[Your task] Take every line from the records below that includes the word "size".

* * *

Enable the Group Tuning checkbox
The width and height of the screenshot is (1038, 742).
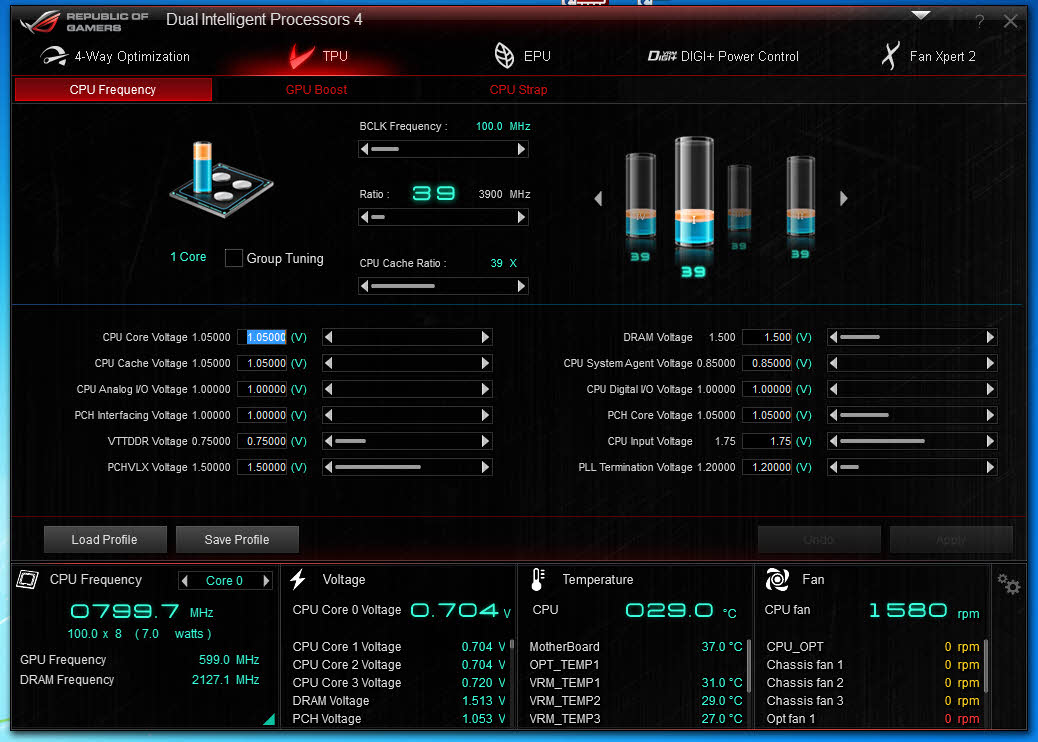(234, 258)
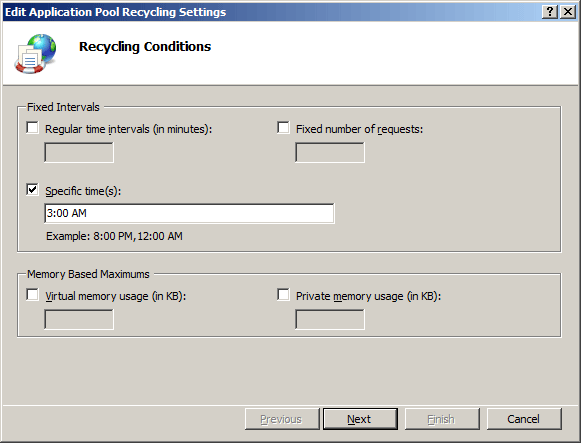Click into the 3:00 AM specific times field
Viewport: 581px width, 443px height.
[x=189, y=213]
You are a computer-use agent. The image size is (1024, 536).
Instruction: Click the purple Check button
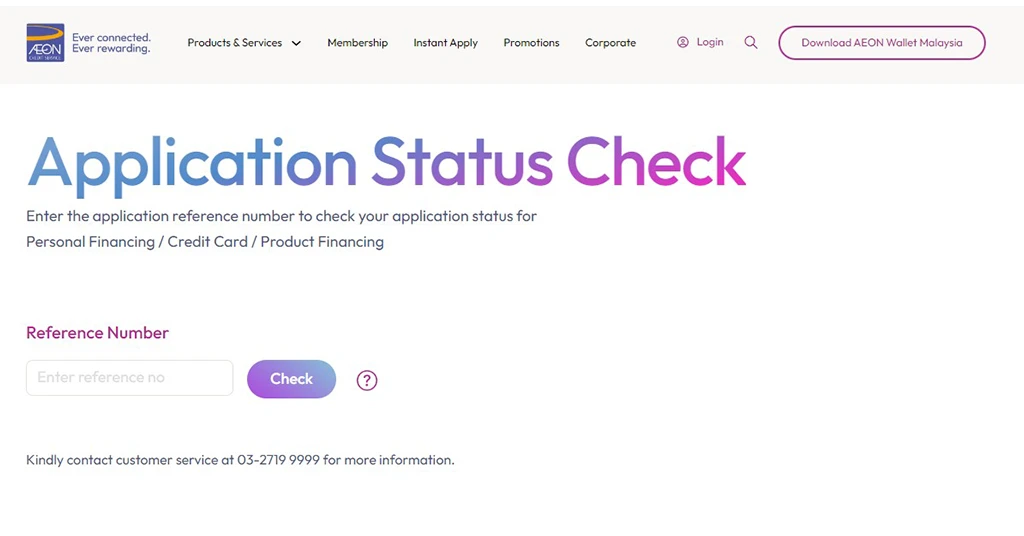(291, 379)
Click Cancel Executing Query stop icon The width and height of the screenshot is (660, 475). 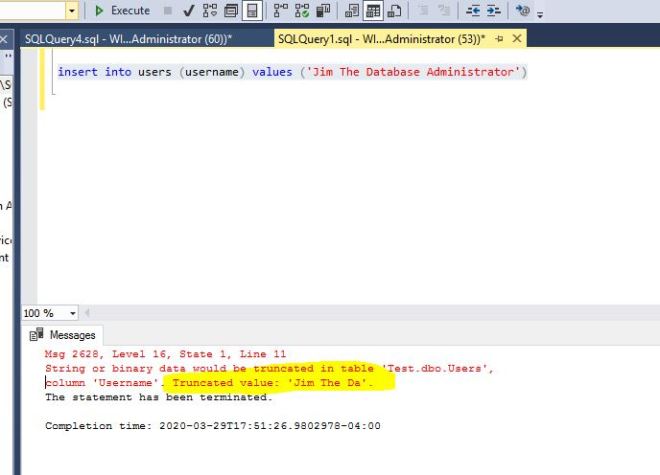(167, 11)
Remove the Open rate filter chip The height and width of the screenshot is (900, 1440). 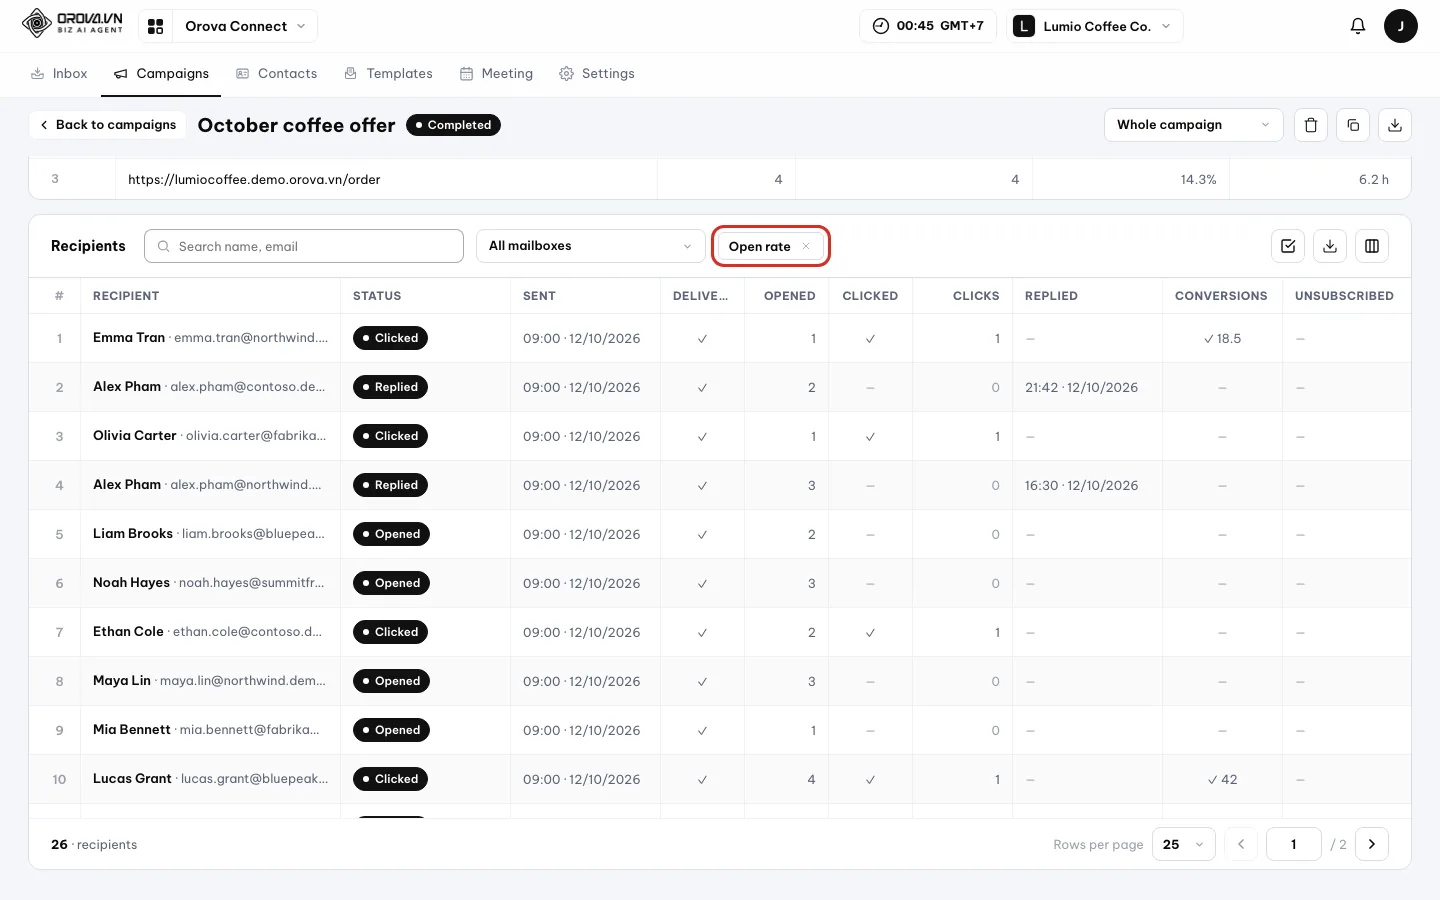tap(806, 246)
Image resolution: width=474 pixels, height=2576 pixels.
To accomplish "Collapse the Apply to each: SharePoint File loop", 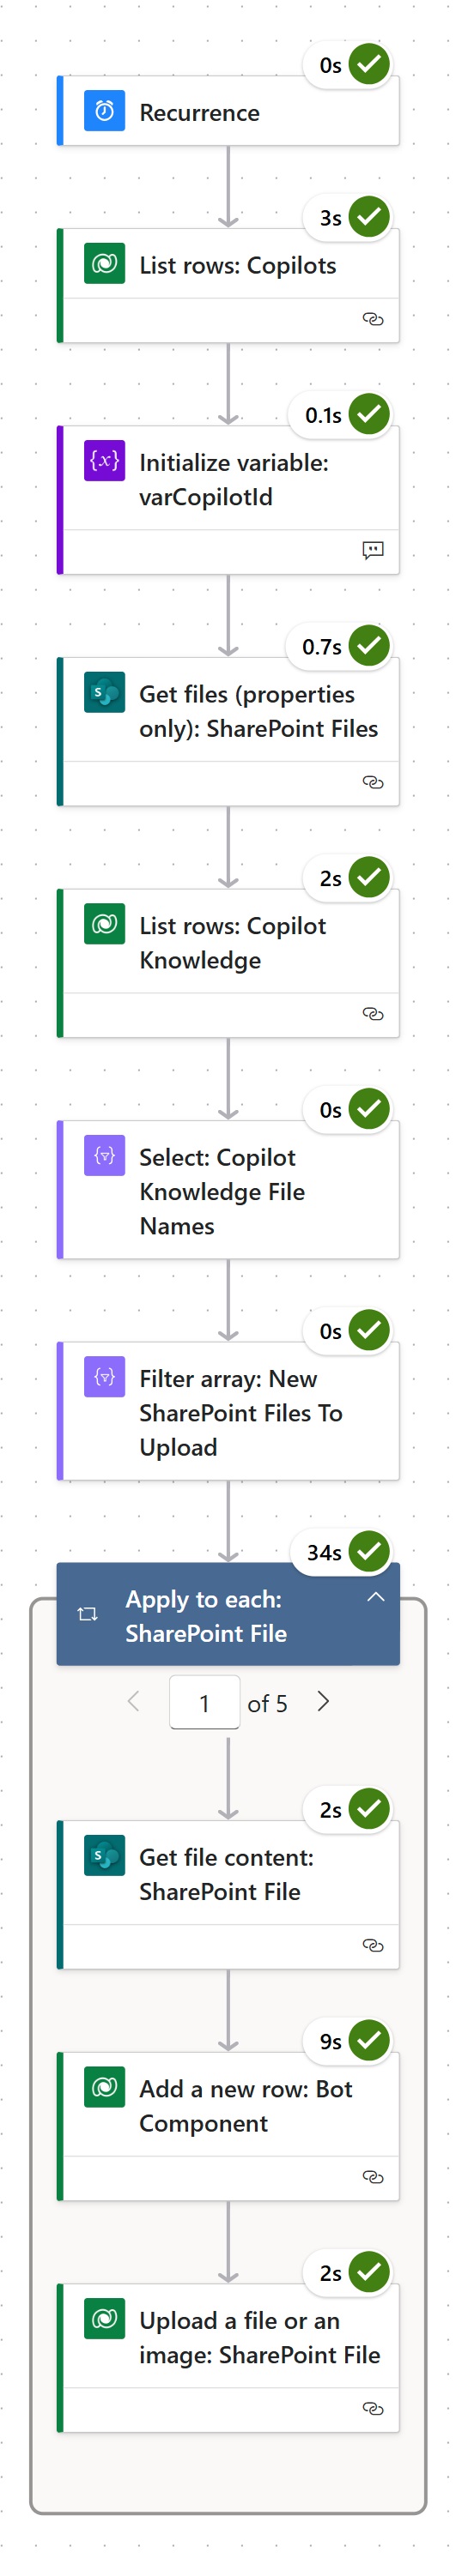I will coord(376,1598).
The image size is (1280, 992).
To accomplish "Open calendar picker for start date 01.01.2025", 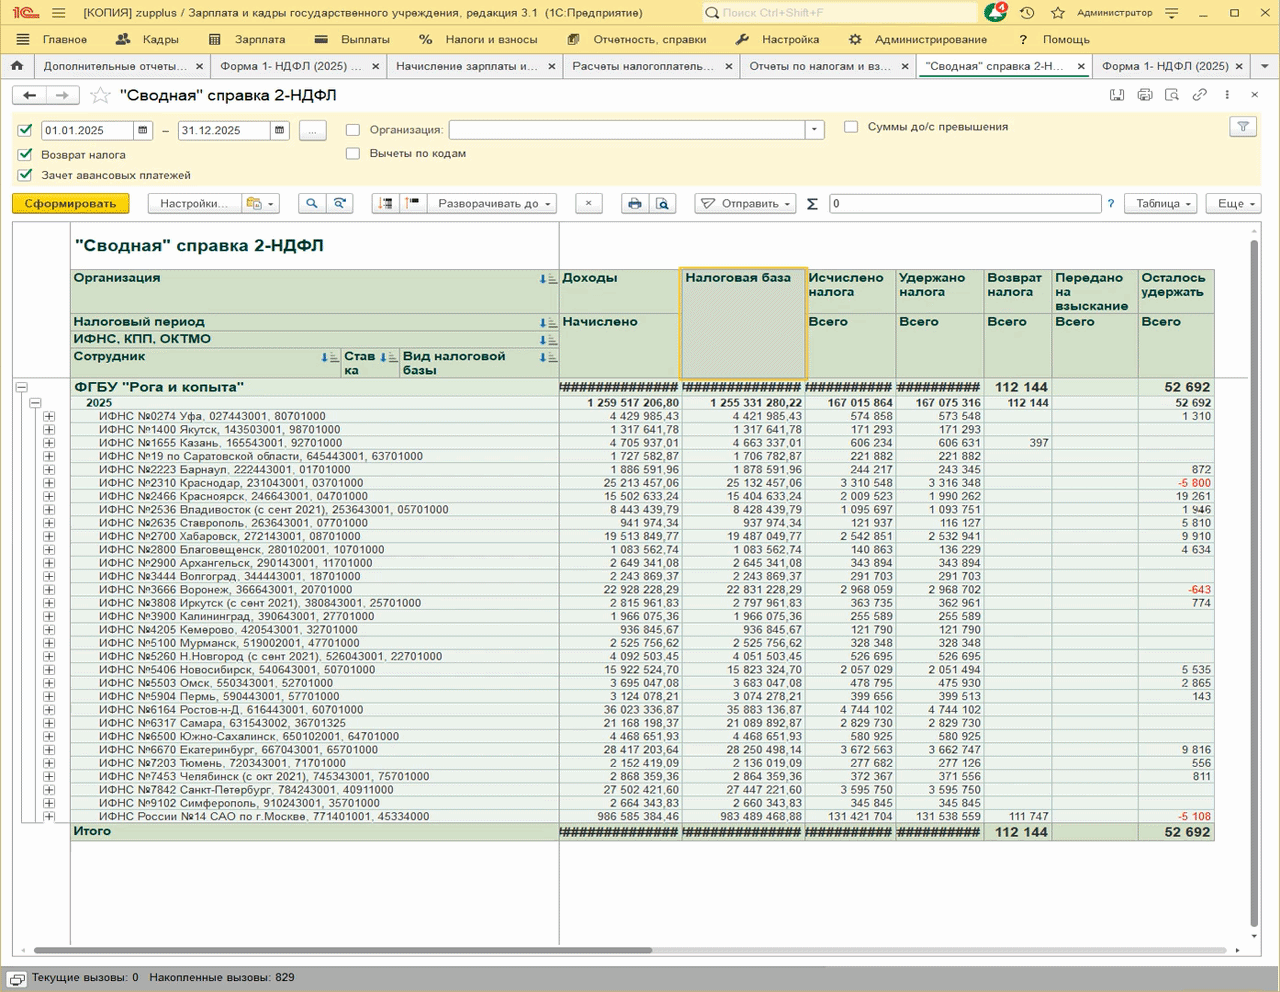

* * *

[Answer area]
You are a computer-use agent. The image size is (1024, 536).
The image size is (1280, 992).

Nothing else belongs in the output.